On 11 February 1937, the sit down strike at the General Motors Fisher Body Plants in Flint, Michigan ended. John L. Lewis, of the C.I.O., spoke for the workers, while GM met in another room refusing to speak to the union. The governor of Michigan, Frank Murphy, would relay messages between. Collective bargaining and union recognition had been won. General Motors would, henceforth, negotiate with their employees through the United Auto Workers. Now, this had not been easy. The UAW was new, and General Motors controlled Flint, and the first injunction granting judge, and the police. The workers held the plant through the siege. There were other GM plants on strike also.
Now, a sit down strike is different than most strikes, where workers would not enter the workplace. A sit down strike is a physical occupation with a cessation of work. This strike began on 30 December 1936. On 11 January the guards, and police, tried to stop food deliveries to the strikers. The police, then using riot guns, were repelled by fire hoses, from within the plant. Windows were broken to allow tear gas to waft out, and back towards the police. The police retreated.

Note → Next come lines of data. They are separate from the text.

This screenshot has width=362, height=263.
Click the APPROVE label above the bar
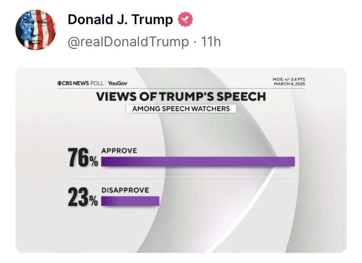(x=119, y=151)
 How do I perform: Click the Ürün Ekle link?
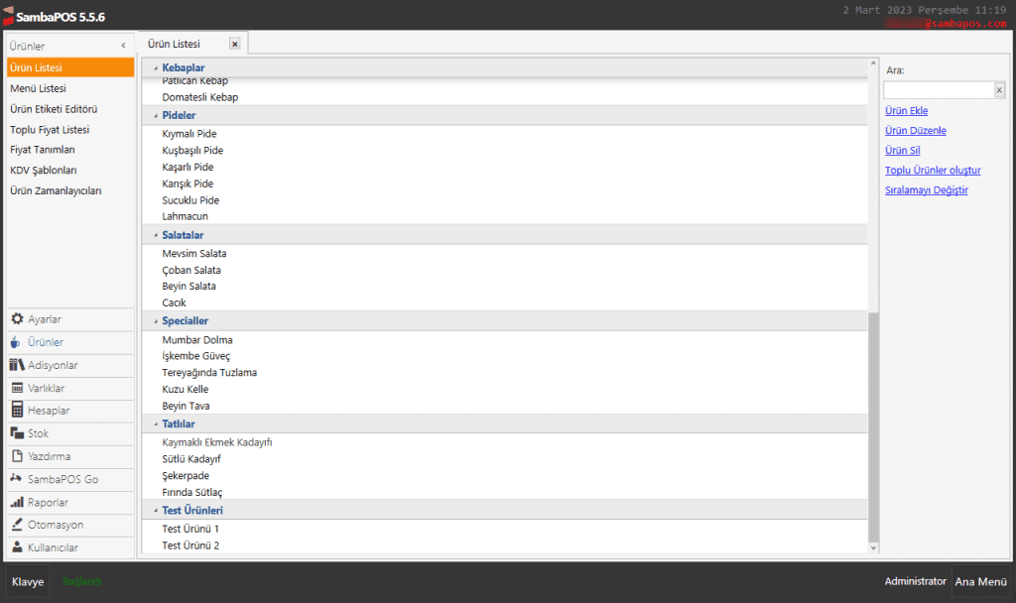click(x=906, y=111)
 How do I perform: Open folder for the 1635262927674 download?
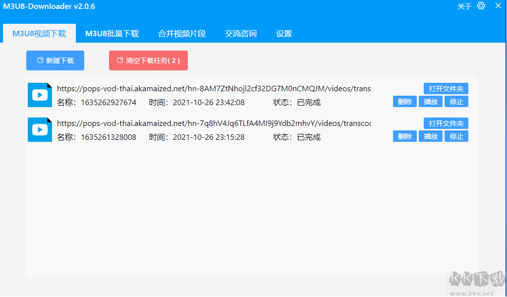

The workers were fortunate, they could have been mown down by machine guns of the national guard, such things were an american norm. Governor Murphy was a Democrat, and President Roosevelt was friendly to labor and national opinion sided with the workers. Laws had recently been passed to restrict automatic and blanket injunctions. Sit downs were new to America*, later the Supreme Court outlawed them in 1939. The Taft-Hartley Act of 1947 was still in the future. The workers had a rare opening in opportunity.
The strike is the strongest, and most significant act, of organised labor. It is civil and economic disobedience versus economic royalists and their minions in government. Later in Poland, it began the fall of communism. In the United States it has become rarer and rarer, a legacy of reaganism; the rest of the, now expanded, “free world” finds it more frequently employed.
In 1948, on the anniversary, the first White Shirt Day was celebrated in Flint. All workers are to wear white shirts, and attempt to keep it as clean as their, white collar bosses. The observance of health, and safety rules are to be encouraged. Now, in the current troubled economic times, will such a commemoration expand or contract about the nation?